AIM OF THE TASK - Copy the records word for word, from the very beginning through the line that contains "520x803 pixels. tap(200, 228)", and leave out the pictures.
─── RECORDS SUPPLIED ───
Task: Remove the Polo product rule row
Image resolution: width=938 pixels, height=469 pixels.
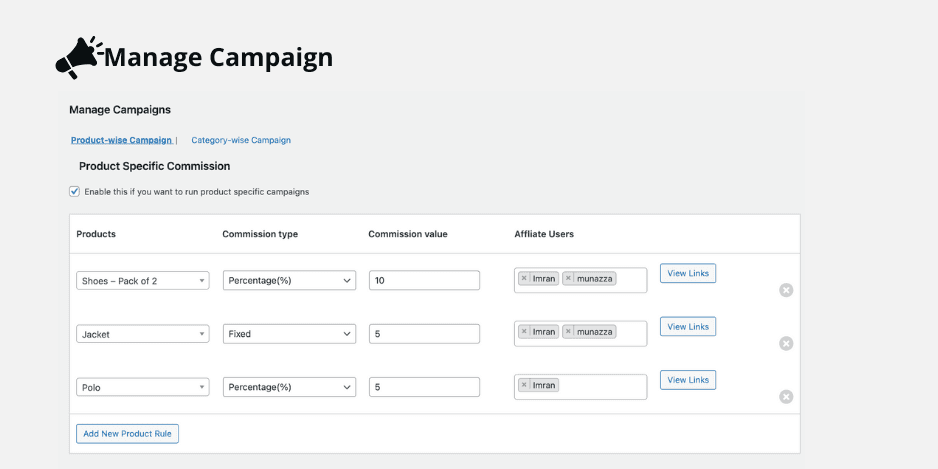Action: (786, 397)
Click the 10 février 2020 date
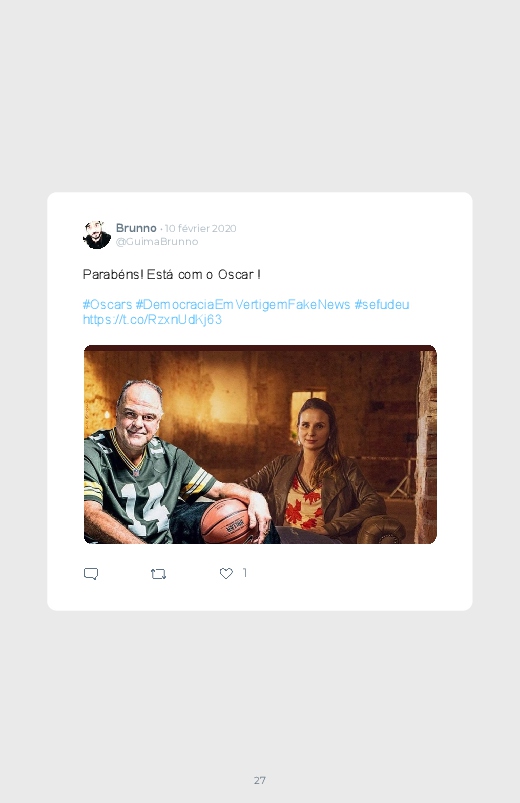520x803 pixels. tap(200, 228)
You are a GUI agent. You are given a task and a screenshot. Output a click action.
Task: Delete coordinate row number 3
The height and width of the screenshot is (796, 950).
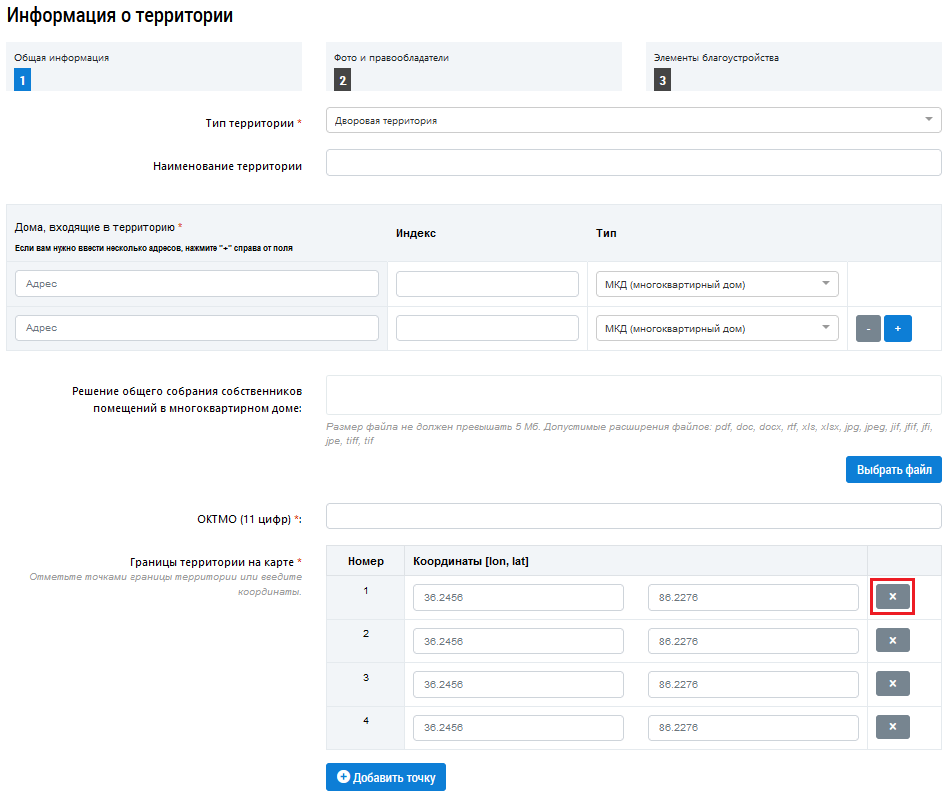pyautogui.click(x=892, y=684)
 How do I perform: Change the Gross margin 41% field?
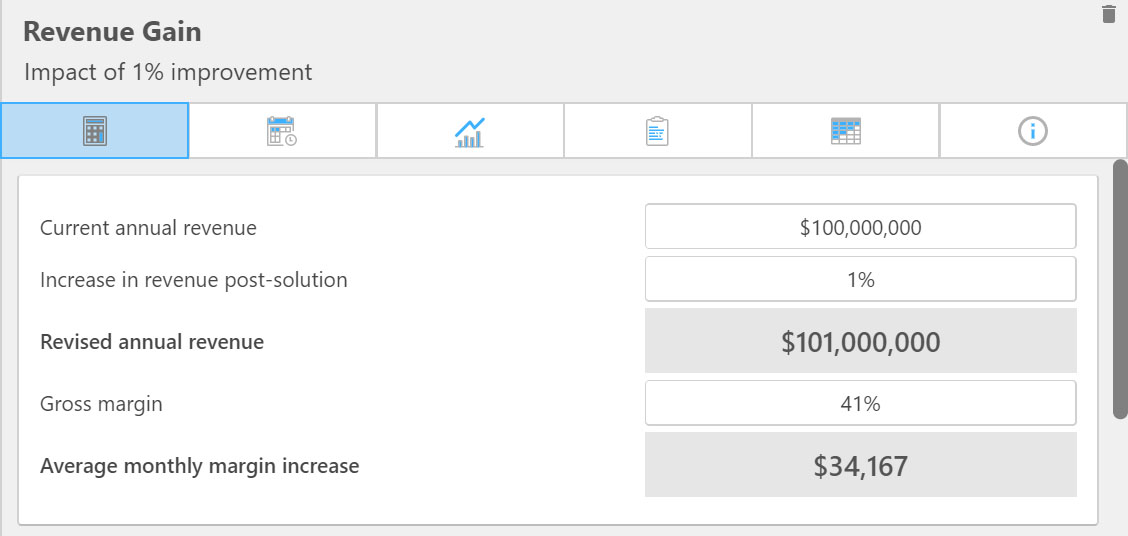coord(860,403)
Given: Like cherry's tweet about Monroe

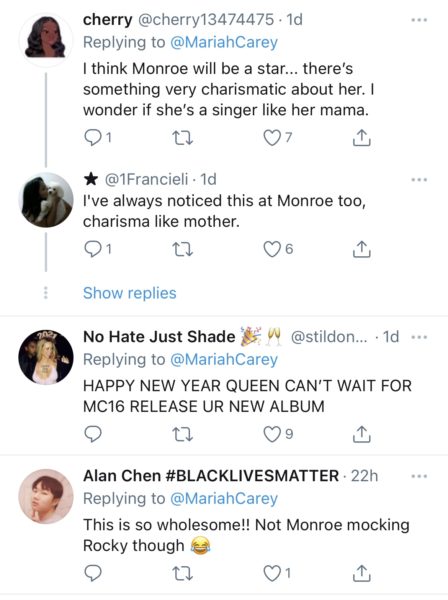Looking at the screenshot, I should [x=272, y=138].
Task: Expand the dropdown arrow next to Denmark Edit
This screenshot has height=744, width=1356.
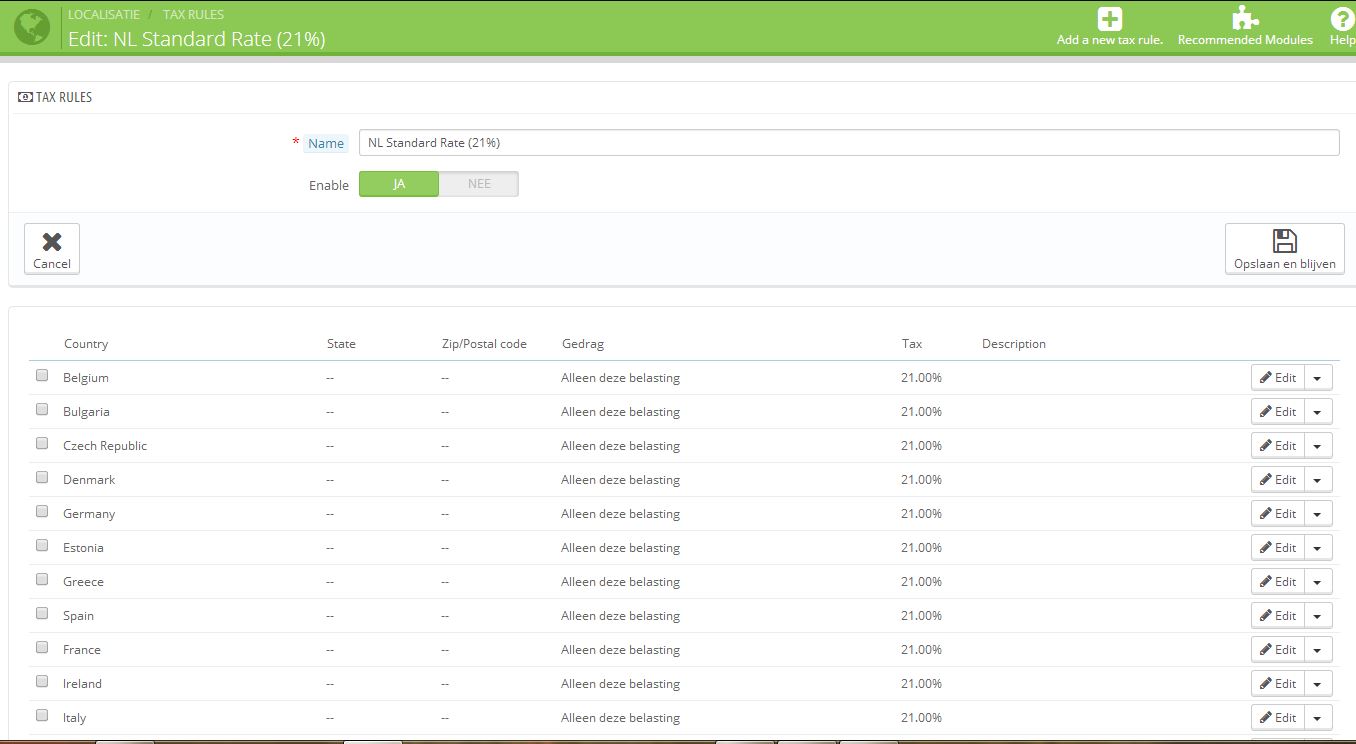Action: click(x=1318, y=480)
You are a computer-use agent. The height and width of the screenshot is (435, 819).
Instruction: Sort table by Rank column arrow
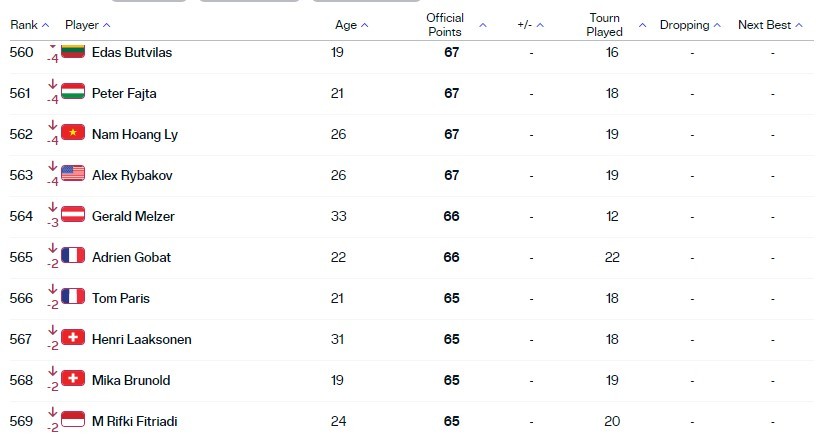pos(45,25)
───
RESPONSE TO THIS EXERCISE -
Task: Remove the Polo product rule row
Image resolution: width=938 pixels, height=469 pixels.
Action: (786, 397)
Click the 10 février 2020 date
520x803 pixels. tap(200, 228)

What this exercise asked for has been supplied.